**Try it**
What is needed is an exact copy of the lines from the one containing "Given: Click the Paste" through the last line of the entries below, both included.

**Data provided**
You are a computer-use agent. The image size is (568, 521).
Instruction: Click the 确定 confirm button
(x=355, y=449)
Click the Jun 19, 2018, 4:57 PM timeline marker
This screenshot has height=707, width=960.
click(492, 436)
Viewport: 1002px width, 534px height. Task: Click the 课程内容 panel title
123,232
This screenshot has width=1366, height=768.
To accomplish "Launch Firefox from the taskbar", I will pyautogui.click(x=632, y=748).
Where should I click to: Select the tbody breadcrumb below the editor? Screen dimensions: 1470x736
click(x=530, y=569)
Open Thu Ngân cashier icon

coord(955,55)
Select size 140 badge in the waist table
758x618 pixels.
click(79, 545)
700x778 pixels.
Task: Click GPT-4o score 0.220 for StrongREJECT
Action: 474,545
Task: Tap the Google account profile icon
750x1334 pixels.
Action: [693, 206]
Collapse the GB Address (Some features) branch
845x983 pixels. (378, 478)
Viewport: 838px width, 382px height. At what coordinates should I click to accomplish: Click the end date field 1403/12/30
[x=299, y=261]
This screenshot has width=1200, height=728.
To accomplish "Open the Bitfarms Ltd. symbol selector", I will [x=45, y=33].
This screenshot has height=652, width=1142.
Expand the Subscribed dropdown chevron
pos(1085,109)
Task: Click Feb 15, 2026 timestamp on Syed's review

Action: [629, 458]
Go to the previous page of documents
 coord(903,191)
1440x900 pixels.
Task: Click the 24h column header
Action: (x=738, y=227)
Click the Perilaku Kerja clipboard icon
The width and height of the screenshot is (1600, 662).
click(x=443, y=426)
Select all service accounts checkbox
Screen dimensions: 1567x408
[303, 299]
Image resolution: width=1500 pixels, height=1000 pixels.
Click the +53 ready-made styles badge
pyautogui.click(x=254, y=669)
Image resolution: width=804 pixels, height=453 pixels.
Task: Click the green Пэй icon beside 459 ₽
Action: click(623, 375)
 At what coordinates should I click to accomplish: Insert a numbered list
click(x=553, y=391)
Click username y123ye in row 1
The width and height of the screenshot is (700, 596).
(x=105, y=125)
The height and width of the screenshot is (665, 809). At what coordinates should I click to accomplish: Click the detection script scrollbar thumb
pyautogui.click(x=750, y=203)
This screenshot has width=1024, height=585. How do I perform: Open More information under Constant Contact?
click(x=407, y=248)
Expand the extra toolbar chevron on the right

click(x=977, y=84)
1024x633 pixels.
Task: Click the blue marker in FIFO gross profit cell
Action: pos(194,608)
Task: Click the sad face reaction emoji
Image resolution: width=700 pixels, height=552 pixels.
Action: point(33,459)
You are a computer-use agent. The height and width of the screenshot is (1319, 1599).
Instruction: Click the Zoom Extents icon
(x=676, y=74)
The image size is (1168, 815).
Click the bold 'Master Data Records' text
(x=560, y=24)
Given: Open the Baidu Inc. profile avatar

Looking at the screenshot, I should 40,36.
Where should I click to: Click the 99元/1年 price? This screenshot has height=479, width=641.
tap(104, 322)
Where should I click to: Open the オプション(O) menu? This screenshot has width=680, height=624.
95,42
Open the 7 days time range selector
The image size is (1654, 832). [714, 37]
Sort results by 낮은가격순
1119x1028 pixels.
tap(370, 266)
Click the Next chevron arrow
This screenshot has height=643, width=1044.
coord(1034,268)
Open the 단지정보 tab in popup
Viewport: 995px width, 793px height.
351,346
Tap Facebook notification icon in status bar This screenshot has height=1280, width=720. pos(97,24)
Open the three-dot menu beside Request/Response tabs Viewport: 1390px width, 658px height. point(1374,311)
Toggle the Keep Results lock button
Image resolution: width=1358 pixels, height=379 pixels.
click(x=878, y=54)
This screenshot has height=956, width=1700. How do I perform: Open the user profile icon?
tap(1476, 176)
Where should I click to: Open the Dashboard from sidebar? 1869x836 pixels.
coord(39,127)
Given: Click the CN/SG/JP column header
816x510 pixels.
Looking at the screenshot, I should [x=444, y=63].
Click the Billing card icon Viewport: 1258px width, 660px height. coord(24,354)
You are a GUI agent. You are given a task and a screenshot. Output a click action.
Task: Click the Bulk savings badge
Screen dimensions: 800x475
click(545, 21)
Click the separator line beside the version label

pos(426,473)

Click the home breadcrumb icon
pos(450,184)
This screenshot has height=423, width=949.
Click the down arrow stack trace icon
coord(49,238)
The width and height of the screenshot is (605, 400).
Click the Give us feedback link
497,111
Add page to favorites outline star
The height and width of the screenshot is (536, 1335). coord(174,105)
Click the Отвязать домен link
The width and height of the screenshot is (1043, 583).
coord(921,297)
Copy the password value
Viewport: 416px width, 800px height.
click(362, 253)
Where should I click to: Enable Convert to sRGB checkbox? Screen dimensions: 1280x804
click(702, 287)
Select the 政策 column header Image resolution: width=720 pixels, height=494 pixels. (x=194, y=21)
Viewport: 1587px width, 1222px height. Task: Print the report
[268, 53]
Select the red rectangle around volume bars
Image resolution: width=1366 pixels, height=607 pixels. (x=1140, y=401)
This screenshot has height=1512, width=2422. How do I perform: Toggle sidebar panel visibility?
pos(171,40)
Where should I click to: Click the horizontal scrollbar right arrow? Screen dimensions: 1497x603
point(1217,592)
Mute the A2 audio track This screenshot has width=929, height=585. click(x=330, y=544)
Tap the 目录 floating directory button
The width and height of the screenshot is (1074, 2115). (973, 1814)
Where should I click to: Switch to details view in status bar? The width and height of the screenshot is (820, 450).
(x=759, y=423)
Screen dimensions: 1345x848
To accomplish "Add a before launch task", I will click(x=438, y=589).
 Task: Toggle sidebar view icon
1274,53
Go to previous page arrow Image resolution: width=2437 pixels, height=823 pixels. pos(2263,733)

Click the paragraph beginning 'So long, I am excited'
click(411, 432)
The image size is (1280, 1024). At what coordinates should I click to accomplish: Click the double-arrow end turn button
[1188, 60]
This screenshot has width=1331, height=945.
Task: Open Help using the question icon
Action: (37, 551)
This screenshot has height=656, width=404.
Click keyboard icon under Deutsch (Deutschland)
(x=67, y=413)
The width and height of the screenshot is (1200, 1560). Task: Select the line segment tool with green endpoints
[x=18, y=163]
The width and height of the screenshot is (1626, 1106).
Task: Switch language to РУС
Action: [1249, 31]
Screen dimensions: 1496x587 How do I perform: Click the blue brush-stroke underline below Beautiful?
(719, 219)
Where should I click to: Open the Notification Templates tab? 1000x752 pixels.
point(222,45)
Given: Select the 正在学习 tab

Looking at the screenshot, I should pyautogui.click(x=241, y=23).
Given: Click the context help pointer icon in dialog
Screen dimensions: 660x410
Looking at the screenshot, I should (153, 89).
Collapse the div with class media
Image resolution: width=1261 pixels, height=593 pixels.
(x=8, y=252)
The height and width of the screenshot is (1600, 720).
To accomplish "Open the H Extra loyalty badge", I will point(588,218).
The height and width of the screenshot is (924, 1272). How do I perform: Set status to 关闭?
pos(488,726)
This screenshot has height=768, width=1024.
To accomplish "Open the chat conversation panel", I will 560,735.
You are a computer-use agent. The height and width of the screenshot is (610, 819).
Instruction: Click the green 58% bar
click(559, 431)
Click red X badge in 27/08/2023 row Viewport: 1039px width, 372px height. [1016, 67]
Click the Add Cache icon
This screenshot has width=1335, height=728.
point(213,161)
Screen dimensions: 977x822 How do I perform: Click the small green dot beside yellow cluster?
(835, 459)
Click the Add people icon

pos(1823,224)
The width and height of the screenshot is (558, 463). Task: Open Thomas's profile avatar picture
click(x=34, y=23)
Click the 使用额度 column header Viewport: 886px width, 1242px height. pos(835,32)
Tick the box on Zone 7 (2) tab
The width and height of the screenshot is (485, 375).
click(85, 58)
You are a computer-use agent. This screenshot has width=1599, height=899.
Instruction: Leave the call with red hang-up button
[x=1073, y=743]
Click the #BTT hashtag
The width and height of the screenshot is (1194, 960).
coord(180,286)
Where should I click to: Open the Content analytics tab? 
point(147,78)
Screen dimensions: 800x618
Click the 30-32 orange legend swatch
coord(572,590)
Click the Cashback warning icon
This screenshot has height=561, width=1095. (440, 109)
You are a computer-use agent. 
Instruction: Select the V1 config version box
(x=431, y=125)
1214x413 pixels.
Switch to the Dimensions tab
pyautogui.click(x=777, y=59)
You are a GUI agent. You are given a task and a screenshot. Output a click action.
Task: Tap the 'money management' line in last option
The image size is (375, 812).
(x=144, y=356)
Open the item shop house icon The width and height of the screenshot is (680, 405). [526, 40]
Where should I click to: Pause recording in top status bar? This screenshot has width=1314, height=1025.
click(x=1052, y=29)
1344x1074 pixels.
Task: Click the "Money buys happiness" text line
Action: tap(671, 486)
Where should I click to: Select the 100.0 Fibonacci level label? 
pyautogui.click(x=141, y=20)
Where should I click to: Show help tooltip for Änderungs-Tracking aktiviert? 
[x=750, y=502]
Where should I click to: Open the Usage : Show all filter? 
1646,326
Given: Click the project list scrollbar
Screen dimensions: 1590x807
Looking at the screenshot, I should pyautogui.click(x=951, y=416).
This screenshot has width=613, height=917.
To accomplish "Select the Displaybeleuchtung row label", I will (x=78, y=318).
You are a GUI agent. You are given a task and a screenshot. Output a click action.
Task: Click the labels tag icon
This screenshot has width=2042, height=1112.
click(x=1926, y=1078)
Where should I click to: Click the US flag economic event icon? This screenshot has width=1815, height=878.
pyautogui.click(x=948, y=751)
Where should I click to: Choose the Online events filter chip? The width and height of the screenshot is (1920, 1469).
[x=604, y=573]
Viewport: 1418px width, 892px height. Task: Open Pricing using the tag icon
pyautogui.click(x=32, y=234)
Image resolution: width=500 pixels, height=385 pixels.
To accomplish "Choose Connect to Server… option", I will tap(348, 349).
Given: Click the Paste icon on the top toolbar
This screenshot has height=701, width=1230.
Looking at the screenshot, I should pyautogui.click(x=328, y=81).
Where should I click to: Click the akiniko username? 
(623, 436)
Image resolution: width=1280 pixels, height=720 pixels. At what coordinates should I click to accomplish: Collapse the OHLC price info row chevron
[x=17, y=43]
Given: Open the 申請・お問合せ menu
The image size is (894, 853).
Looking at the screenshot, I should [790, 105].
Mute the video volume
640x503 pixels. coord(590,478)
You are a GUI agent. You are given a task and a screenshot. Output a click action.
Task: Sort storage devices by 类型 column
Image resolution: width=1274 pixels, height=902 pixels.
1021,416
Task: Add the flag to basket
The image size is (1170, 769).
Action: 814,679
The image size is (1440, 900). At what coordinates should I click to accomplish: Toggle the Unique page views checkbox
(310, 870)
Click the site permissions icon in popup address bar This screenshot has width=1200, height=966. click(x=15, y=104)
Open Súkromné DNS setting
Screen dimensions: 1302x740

**Task solution**
Given: Click the Paste icon on the top toolbar
This screenshot has height=701, width=1230.
Looking at the screenshot, I should pyautogui.click(x=328, y=81).
Where should I click to: Click the akiniko username? 
(623, 436)
Image resolution: width=1280 pixels, height=720 pixels. At what coordinates should I click to accomplish: Collapse the OHLC price info row chevron
[x=17, y=43]
Given: Open the 申請・お問合せ menu
The image size is (894, 853).
Looking at the screenshot, I should [790, 105].
Mute the video volume
640x503 pixels. coord(590,478)
You are a GUI agent. You are given a task and a screenshot. Output a click action.
Task: Sort storage devices by 类型 column
Image resolution: width=1274 pixels, height=902 pixels.
1021,416
Task: Add the flag to basket
The image size is (1170, 769).
Action: 814,679
The image size is (1440, 900). At what coordinates should I click to accomplish: Toggle the Unique page views checkbox
(310, 870)
Click the site permissions icon in popup address bar This screenshot has width=1200, height=966. click(x=15, y=104)
Open Súkromné DNS setting
Screen dimensions: 1302x740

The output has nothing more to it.